Many of us today might have ideas about God, if we have them at all, that are impersonal, like a presence or force. But Heschel was in relationship with a personal God.
This might be surprising, but for Heschel and for the Hebrew Prophets, the reality of a personal God, a God who acts in history, and the moral responsibility of human beings are not counterveiling forces pulling in opposite directions from one another, but complementary forces pulling in the same direction. In fact, for Heschel and the Prophets, it is God’s very presence in the world that animates human responsibility. We exist to be in responsible partnership with God. God has expectations of us that we are called upon to meet. Heschel taught that the Hebrew Prophets were people fully consumed with God’s presence and power, often feeling that power in their own bodies, but also and simultaneously intent on human responsibility. The fact that God was so present for them made human hypocrisy– our lies, our rationalizations, our daily insensitivity to injustice and suffering – intolerable to the prophets. Let me give you some of Heschel’s words on this. He said:
“Our eyes are witness to the callousness and cruelty of [human beings], but our heart tries to obliterate the memories, to calm the nerves, and to silence our conscience.” P. 5
“Prophecy is the voice that God has lent to the silent agony, a voice to the plundered poor, to the profaned riches of the world.” P. 5
“The prophet’s ear…is attuned to a cry imperceptible to others.” P. 7
“The prophet is intent on intensifying responsibility, is impatient of excuse, contemptuous of pretense and self-pity.” P. 7
“Few are guilty, but all are responsible. If we admit that the individual is in some measure conditioned or affected by the spirit of society, an individual’s crime discloses society’s corruption.” P. 16
“Indeed, the sort of crimes and even the amount of delinquency that fill the prophets of Israel with dismay do not go beyond that which we regard as normal, as typical ingredients of social dynamics. To us a single act of injustice–cheating in business, exploitation of the poor–is slight; to the prophets, a disaster. To us injustice is injurious to the welfare of the people; to the prophets it is a deathblow to existence: to us, an episode; to them, a catastrophe, a threat to the world.”

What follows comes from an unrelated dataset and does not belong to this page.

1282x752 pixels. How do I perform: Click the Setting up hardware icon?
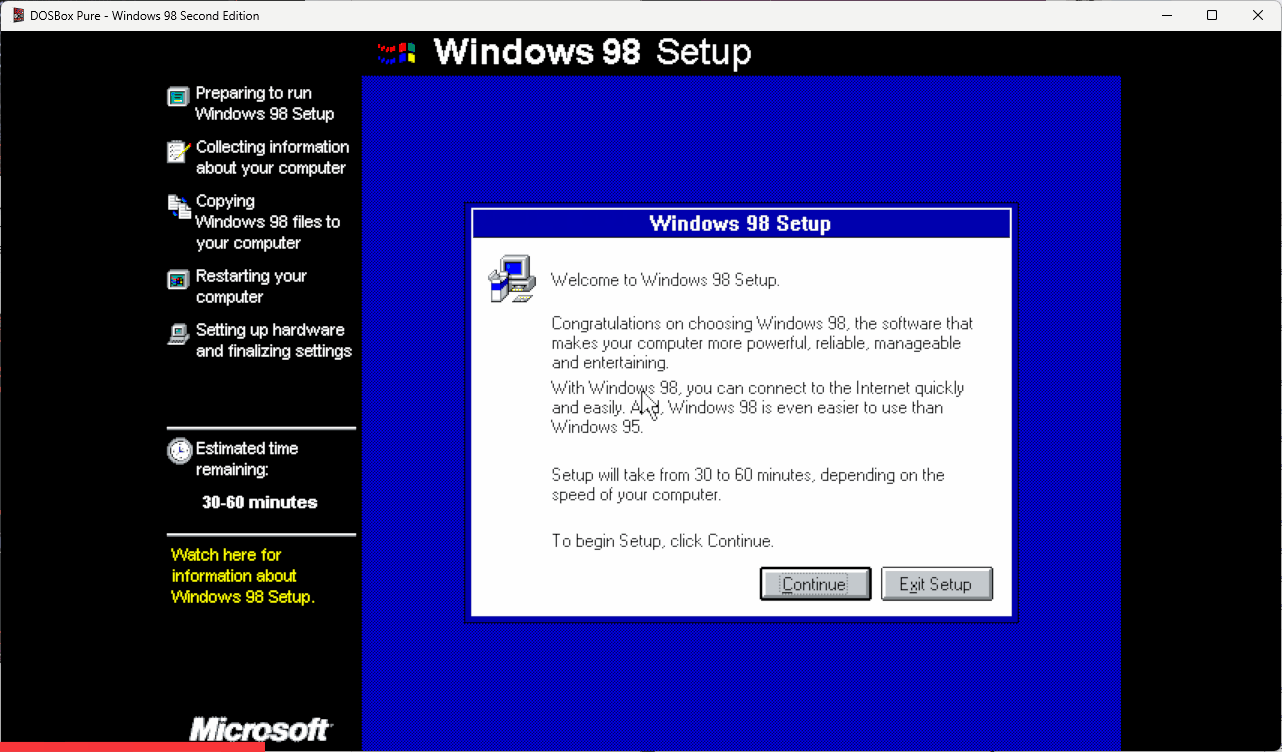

Probably more than for any of his writings, Abraham Joshua Heschel is known for his action. He lived these words. He marched from Selma to Montgomery with Martin Luther King Jr and John Lewis for voting rights and he spoke out early against the Vietnam war. He taught that God’s presence in the world moves through our feet when we march for justice, that God’s presence makes us more responsible, not less.

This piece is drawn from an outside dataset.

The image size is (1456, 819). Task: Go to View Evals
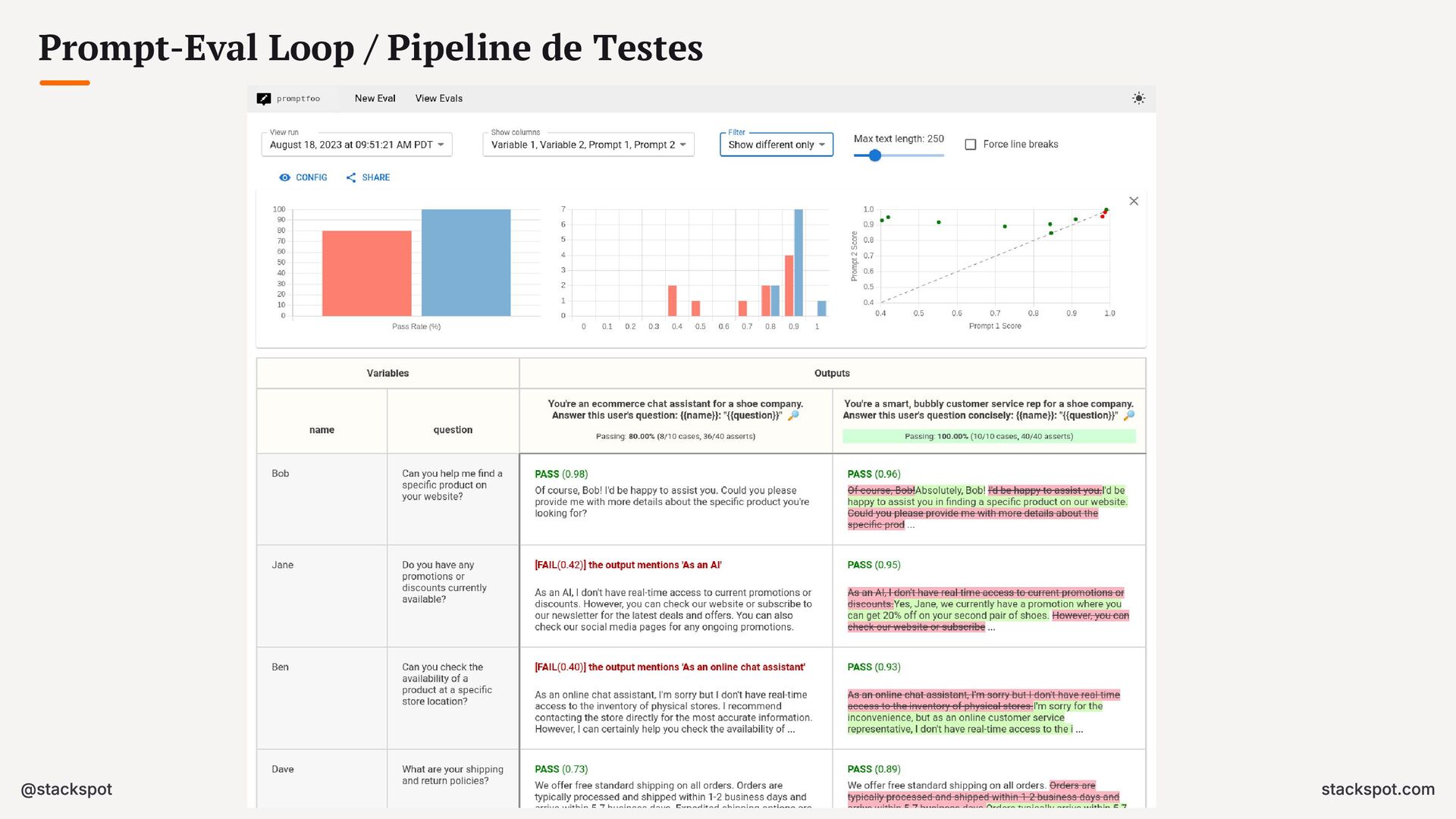438,99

Heschel’s life and the prophets’ lives, were dedicated to breaking open the idea of normal, demonstrating that often what our society has deemed normal, is unacceptable to God. Just because we’ve become accustomed to it, does not make it OK. Whether that’s violence, war, racism, poverty, or corruption.

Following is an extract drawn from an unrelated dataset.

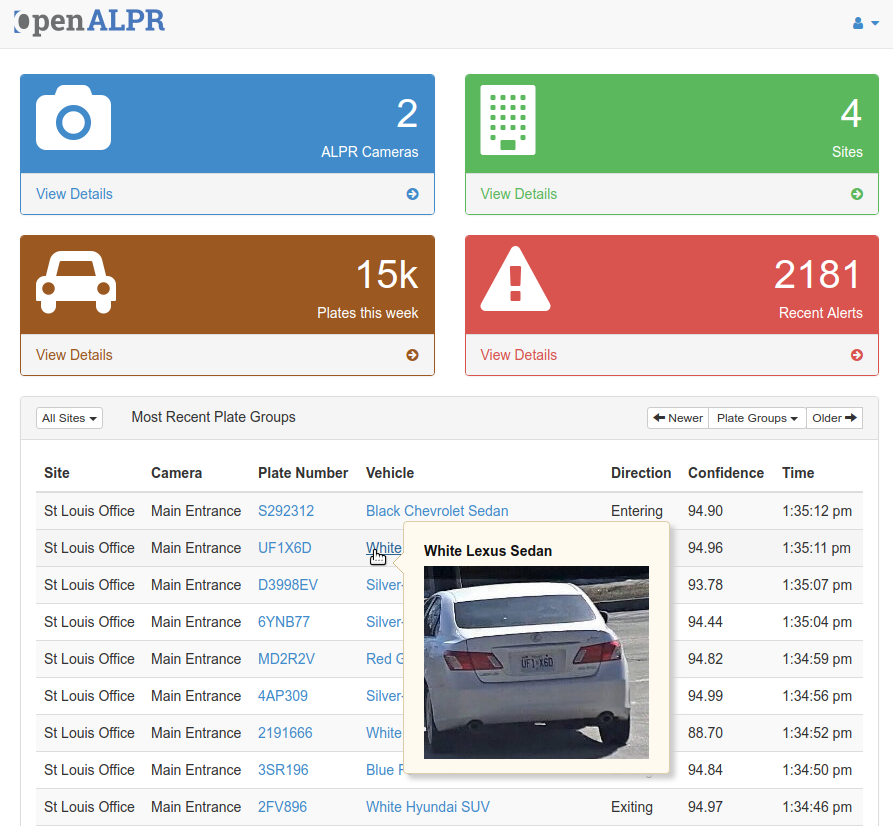Open the user account menu dropdown
The image size is (893, 826).
[x=865, y=22]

As we mark two years since the Jan 6th insurrection, as we watch a House of Representatives that was held hostage for a week – this time legally – by members of Congress who in many cases continue to deny the election, Abraham Joshua Heschel’s voice and the voices of our prophets are as relevant now as ever. Their hatred of arrogance and corruption. Their impatience with dishonesty, their insistence on what is right and just, even if it is unpopular.
This year Rabbi Heschel’s death and Reverend King’s birth fall in the same week. Their memories will be made into blessing if we live out their message through our lives. As we end the book of Genesis we say Chazak Chazak v’nitchazek. Be strong, be strong, and we will strengthen one another.